Je pousse un juron et me penche enfin pour répondre à mon interlocuteur. J'espère qu'il a une bonne raison de me déranger. Le nom qui s'affiche à l'écran me fait déglutir.

Agatha.

Elle ne m'appelle jamais, si ce n'est pour des raisons très importantes. Je l'ai rencontrée lors d'une fête à LasVegas. Elle se trémoussait sur le bar d'une boîte de nuit devant une vingtaine d'hommes, la langue pendante. Elle s'en accommodait, roulant des hanches à chaque foulée, comme si de rien était.

Elle était menue, portant une tenue qui laissait peu de place à l'imagination. Ses hauts talons lui donnaient des jambes interminables. Et son maquillage la vieillissait de dix ans. Nos regards se sont croisés alors qu'elle se baissait pour verser une gorgée de vodka à un client. J'ai vu ce dernier glisser un billet dans son décolleté. J'ai alors compris qu'il s'agissait d'une escorte girl ou d'une gogo danseuse.
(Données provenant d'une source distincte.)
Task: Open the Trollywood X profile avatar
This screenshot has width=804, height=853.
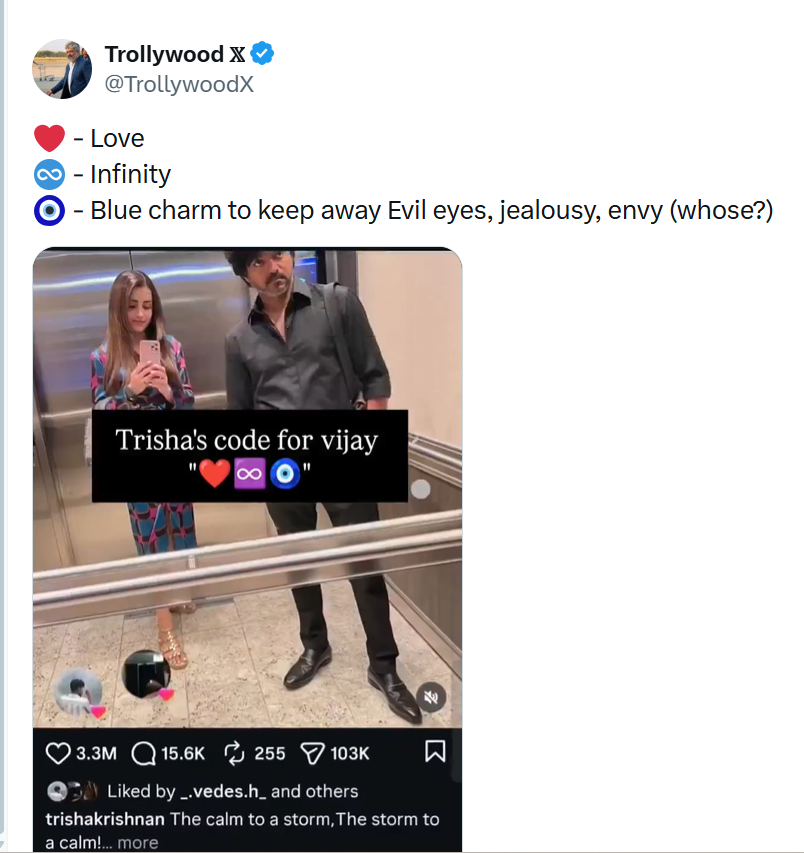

Plus tard dans la soirée, elle est venue me voir.

J'étais seule et à vrai dire je n'étais pas là pour m'amuser. J'essayais désespérément de disparaître dans la foule, mais comme dit le dicton : « Plus on essaie d'entrer dans un moule, plus on ressemble à une tarte. »

Alors elle s'est avancée jusqu'à moi, ses cheveux roux me narguant par leur vivacité. Elle m'a commandé un verre en levant le bout du doigt, sans même regarder le barman et elle m'a dit que la vie était un bordel sans nom. Qu'elle ne pouvait pas être toute blanche ou toute noire, mais qu'il n'appartenait qu'à moi de la vivre pleinement.
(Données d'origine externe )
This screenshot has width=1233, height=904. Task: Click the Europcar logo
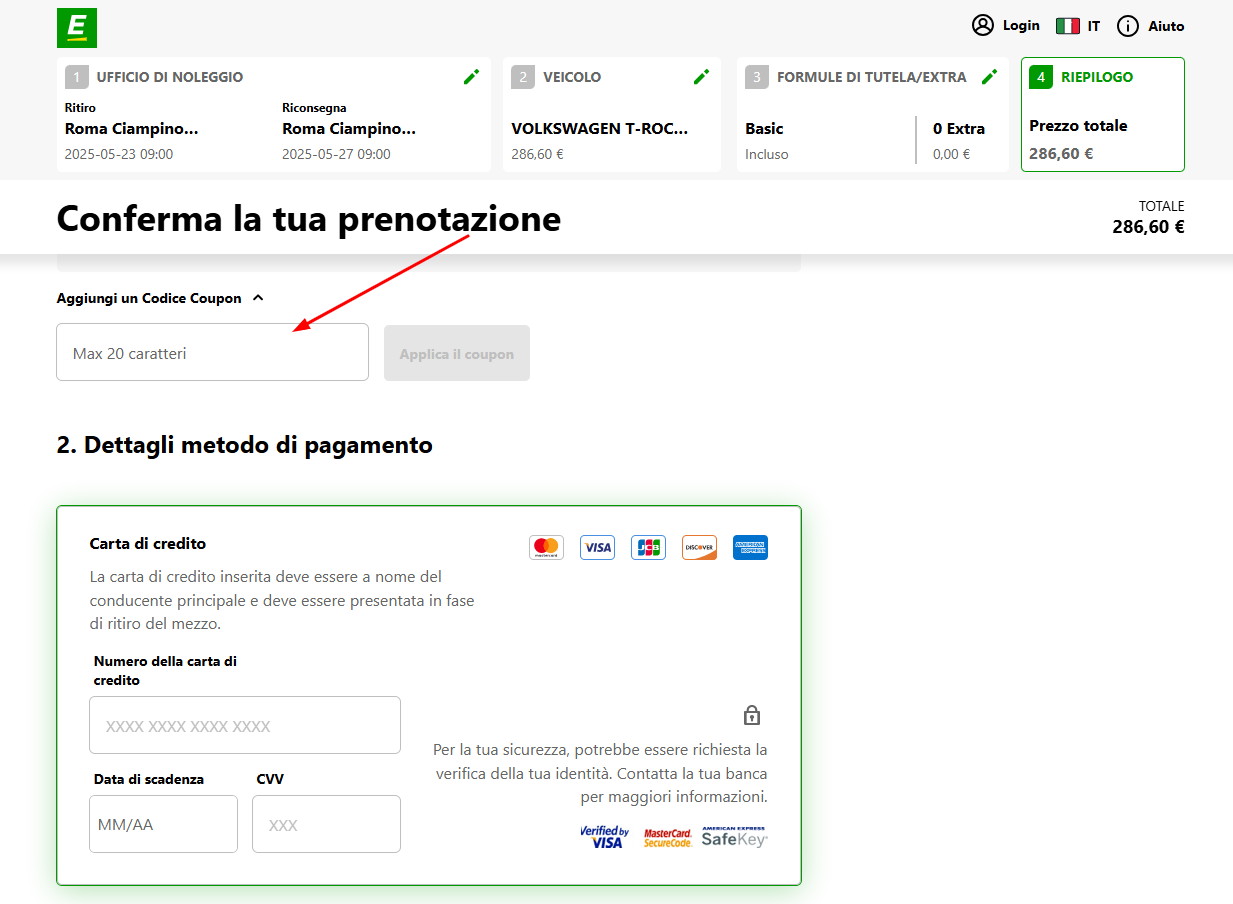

J'ai ri, je l'avoue. Elle n'avait aucune idée de ce que j'avais enduré, ni de ce qui m'attendait. Et puis, qui était-elle pour me lancer sa sagesse à la gueule ?

Je l'ai envoyée promener en lui demandant si faire le trottoir s'appelait vivre. J'ai regretté avoir lâché ses mots dès que j'ai vu son visage se déformer. Mais elle s'est vite ressaisie, et m'a avoué ne pas être une sainte. Ce que je ne savais pas à ce moment, c'est qu'elle savait. Elle savait à la façon dont je me comportais, à celle que j'avais de repousser les gens, que je ne vivais plus depuis longtemps. Et elle avait raison sur un point, il fallait que ça change.

Elle m'a aidé à trouver des petits postes dans les bars. En tant que serveuse, danseuse ou chanteuse, tant que ça paye bien. Je lui ai expliqué ma situation, et depuis ce jour, on ne s'est jamais vraiment quitté.

Je décroche, et ce qu'elle m'annonce me cloue sur place.

Les forces de l'ordre arrivent.

Ils m'ont retrouvée. Cette fois-ci, ils ont fait vite. À peine ai-je le temps de réaliser ce qu'il se passe que des lumières bleu et rouge dansent sur les murs de ma chambre d'hôtel, me confirmant leur présence. Je raccroche, et ne perds pas une seconde. Je jette mon pot de confiserie à même le sol et me penche en avant pour choper ma valise de secours sous mon lit. Elle est toujours prête en cas d'urgence comme celle-ci.